People here are also very loud in general, not only when they are yelling at each other from across the neighborhood or laughing, but people carry on even normal conversations at very high decibel levels. Plus, no matter where you are, there are always babies crying not too far away or youngsters throwing tantrums, especially the little boys who are frequently spoiled, and children are always cackling away as they play their noisy games. The Nyau spirit channelers also contribute their own unearthly growling noises as they run the narrow streets of town beating their machetes. Different parts of town have their own sets of sounds. Our house always has the characteristic sounds of British accents from the BBC World Service. At the primary school you can always here kids chanting the vowel sounds and practicing reading syllables in unison, and at the secondary school we have our French and English students reciting their lessons in chorus. The main road through town has trucks barreling through making their deep diesel engine rumbles on their way back and forth between Malawi and the big Mozambican ports on the Indian Ocean, and the mini-buses zooming back and forth, loading up passengers bound for Tete have the high pitched sound all exhausted engines make when they are continuously operating just below overheating temperatures. Metal workers pounding out their wares next to the meat vendors un-sanitarily hacking away at their animal carcasses with axes and machetes provide various percussive sounds. The little bamboo hut movie theaters intentionally blare their kung fu or bollywood soundtracks into the streets to tempt pedestrians inside. Our newly completed mosque now contributes a loud call to prayer several times a day, broadcast from a large speaker poking out of one of the minarets. In the Catholic church, under the noise of all the singing and praying, you can hear the very subtle sound of breastfeeding from the myriad mothers with suckling babes.

But there are also plenty of sounds we don’t hear. No airplanes, no car alarms, no commuter traffic or honking, no freeway or mass transit sounds. There are no emergency response sirens. We do have an ambulance and our police chief has a motorcycle, but since there is no traffic for them to compete with, we have never heard them activate the whine of their sirens.
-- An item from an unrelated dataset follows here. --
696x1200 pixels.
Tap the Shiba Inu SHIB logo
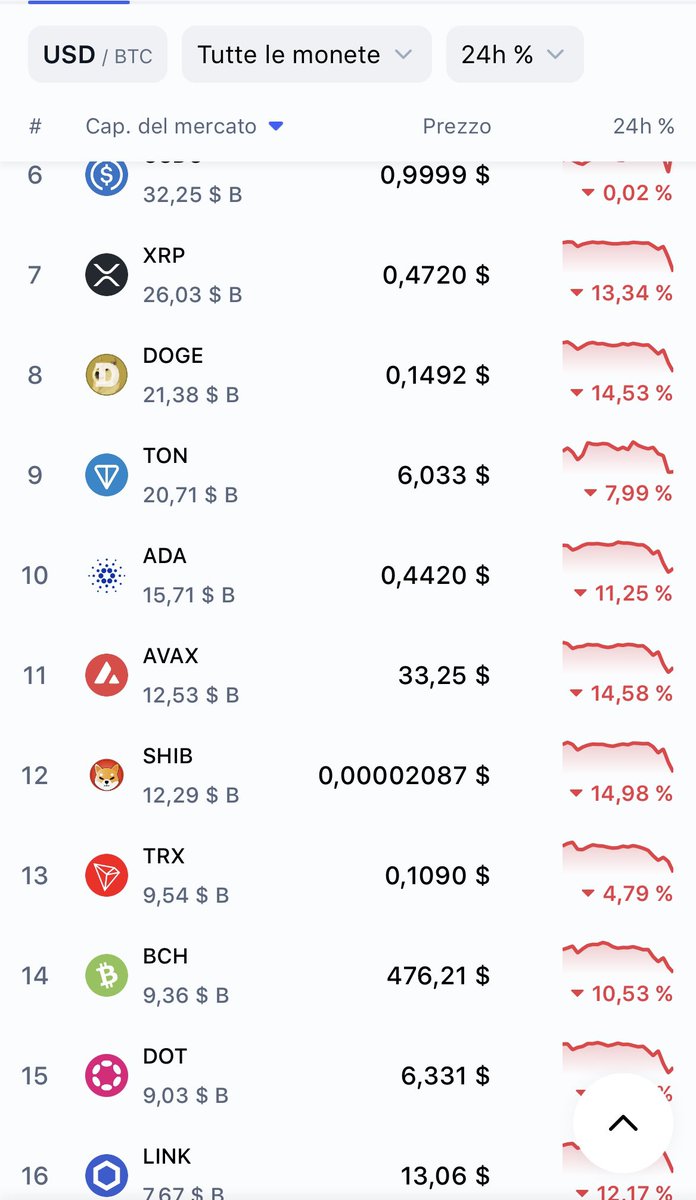coord(106,775)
We also miss out on some of the nuisances common in the big cities, like people yelling or hissing at us to get our attention, or street kids persistently begging for money in their most pathetic voices. Other than the humming of our fridge, we have no appliance noises, no vacuum cleaners, no washing machines, no driers, no microwaves beeping. People do love cellphones, and the few people who have them love showing off their ring tones when they receive calls – no silent modes here. There are no plumbing sounds, no water sprinkling, no showers, and definitely no toilets flushing. There are no havens from sound here, no libraries, no botanical gardens, no museums, no meditation rooms, no places to go to find and savor silence. To generalize, we believe Africa is usually louder than America, and people here don’t seem to mind the constant noise. Most people actually seem to enjoy it – maybe the ability to produce noise makes people in our small rural community feel more modern, or maybe it just reminds everyone that they are alive. Either way sometimes we would really like to enjoy a quiet moment, but giving that up is one of the sacrifices of being a Peace Corps volunteer.